The House Museum of Joaquín Sorolla opened to the public on Tuesday a large exhibition with 227 paintings of small dimensions of the Valencian painter. It is about "notes, spots or notes of color" in which the Valencian painter captured his first look at a subject -it will take him or not later to a larger format-, as well as the kitchen work and
of your production. The exhibition thus discovers the most spontaneous and intimate facet of the artist.
The unique sample is titled
Hunting impressions. Sorolla in small format
. It is curated by the art historian and specialist in the author María López Fernández, along with Blanca Sorolla-Pons, the author's granddaughter, and Consuelo Luca de Tena, director of the museum. It will remain open until next September 29.
Sorolla produced about 2,000 of these small format oil paintings, which is an important part of a work of about 4,500 pieces
The works, whose size does not exceed 20 X 30 centimeters, they are always related to some of the major jobs that the painter was doing at all times, explains María López. But only a few of them can be considered preparatory studies. So the sometimes tiny paintings assembled here, executed on canvas, board or cardboard, can almost always be seen as finished creations. Only with the added value of revealing what the classics called the "prime idea" of the painter.
In part of these oils, the willingness to study or essay on some element or formal aspect of what Sorolla was carrying, whether the density of the shadows on the beach, the light reflection of the waves with sun or with clouds, or the perspective of the hull of a ship seen from within ... Other times, however, it is difficult to see or intuit something beyond what appears to us as a small surface paint but large in quality.
We know that all these compositions were carried out by the artist "in very short sessions, less than an hour, without hesitation or regrets, "says López.

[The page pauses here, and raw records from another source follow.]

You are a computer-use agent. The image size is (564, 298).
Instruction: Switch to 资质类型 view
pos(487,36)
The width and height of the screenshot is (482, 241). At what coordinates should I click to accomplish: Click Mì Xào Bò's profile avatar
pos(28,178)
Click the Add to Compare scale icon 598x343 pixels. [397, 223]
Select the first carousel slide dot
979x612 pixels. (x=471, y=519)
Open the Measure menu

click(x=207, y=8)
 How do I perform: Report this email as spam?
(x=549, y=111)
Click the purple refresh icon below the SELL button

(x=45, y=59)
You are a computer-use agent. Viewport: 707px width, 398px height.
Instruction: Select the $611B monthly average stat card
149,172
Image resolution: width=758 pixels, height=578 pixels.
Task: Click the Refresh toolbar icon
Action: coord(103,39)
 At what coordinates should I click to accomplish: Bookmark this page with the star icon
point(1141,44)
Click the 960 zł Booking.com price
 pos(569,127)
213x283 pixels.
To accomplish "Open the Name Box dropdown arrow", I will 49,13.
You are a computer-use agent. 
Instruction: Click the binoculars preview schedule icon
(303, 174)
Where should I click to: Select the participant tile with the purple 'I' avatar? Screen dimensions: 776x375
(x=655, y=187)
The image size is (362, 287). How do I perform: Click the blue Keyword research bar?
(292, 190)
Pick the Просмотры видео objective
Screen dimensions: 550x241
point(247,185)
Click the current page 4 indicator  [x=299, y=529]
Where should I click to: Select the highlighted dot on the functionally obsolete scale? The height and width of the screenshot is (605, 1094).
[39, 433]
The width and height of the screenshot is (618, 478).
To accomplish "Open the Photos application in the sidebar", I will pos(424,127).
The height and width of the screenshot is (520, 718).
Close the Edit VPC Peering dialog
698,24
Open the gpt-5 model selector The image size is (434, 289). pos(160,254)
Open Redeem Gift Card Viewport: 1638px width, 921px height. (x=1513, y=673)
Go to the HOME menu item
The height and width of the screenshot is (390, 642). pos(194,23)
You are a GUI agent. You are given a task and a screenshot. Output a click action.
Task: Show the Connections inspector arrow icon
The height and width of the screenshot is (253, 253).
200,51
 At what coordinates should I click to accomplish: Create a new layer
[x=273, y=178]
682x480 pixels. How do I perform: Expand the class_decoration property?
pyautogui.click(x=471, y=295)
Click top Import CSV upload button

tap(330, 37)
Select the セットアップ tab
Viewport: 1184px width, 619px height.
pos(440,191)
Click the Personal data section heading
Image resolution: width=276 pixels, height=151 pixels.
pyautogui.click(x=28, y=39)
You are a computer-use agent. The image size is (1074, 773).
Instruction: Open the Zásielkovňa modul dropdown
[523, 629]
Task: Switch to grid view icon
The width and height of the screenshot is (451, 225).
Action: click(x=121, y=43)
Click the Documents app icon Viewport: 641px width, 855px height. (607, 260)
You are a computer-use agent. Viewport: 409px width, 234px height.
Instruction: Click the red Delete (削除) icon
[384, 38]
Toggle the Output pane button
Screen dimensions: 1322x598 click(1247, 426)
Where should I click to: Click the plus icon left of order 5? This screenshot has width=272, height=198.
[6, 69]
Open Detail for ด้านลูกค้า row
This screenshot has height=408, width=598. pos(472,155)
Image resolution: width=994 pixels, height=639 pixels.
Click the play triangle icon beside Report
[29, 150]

What, seeing the results, gives more proof of the virtuosity and the great drive of the painter.
A constant in his career
The painter cultivated this formula throughout his life: as a student in Valencia, a bohemian in Paris and a consecrated artist who frequented the beaches of the Mediterranean and the Bay of Biscay.
Prolific man, Sorolla produced around two thousand of these small format oil paintings, which is an important part of a work of about 4,500 pieces. He cultivated this formula throughout his life: as a student in Valencia, as a bohemian in Paris and as a consecrated artist who frequented the beaches of the Mediterranean and the Bay of Biscay.
The exhibition on the Paseo General Martínez Campos in Madrid is organized in chronological order. In this way we can appreciate the different value and the changing usefulness that Sorolla gave to his miniatures in the different stages of his career
In addition, in each of the rooms there is a large photograph of some places where he hung a certain number of those paintings: his workshop in Madrid, turned into a meeting place and exhibition, an exhibition in New York, another in Paris ...
Although he often painted them for himself, for the pleasure of making them, Sorolla dedicated many of these pieces to family gifts, courtesy attentions and presents to colleagues or close friends. But not a few of them included them in large exhibitions and sold them at a good price. Well, they were not minor works.
It is true that in the artistic environments where he moved, the size of the paintings mattered. The prestige and money were obtained with what was called big machines, continues María López. But also the "notes" could be quoted very well. The practice was not then a new thing, much less despised. Not only had a certain tradition, from Tintoretto to Constable through Rubens or Goya, but it was in full bloom.
Along with the memory of Goya's notes, Sorolla's Spain had very fresh examples of Mariano Fortuny and Eduardo Rosales. The two left a good number of sketches, oil notes and small-format works highly valued in the Valencian era because they "seemed to enclose the teachings of both artists," says the curator.
The "notes of color" of Sorolla could also enclose a key learning for the author. Or serve as a partial or general guide for a larger work. Or become an object of reminder of a special moment. Thus, in one of the small oil paintings on display we can see the menu of a meal targeted by the artist himself.
The show includes a showcase with some of the special tools and utensils that the painters of the time were given to go out and work in contact with nature: metal tubes, then relatively new, a folding pallet and a "box" of notes ", this last device that became an emblem of outdoor painting. The invention had two parts joined by metal hinges: a lower one that served as a palette and container of colors, with a space for small brushes, and another upper one that allowed to hold the small board where it was painted. Everything necessary to "hunt impressions".
If there is some truth in that the best essences are stored in small jars, the exhibition that has just been opened at the Sorolla Museum proves that the essentials of art also fit into summarized spaces.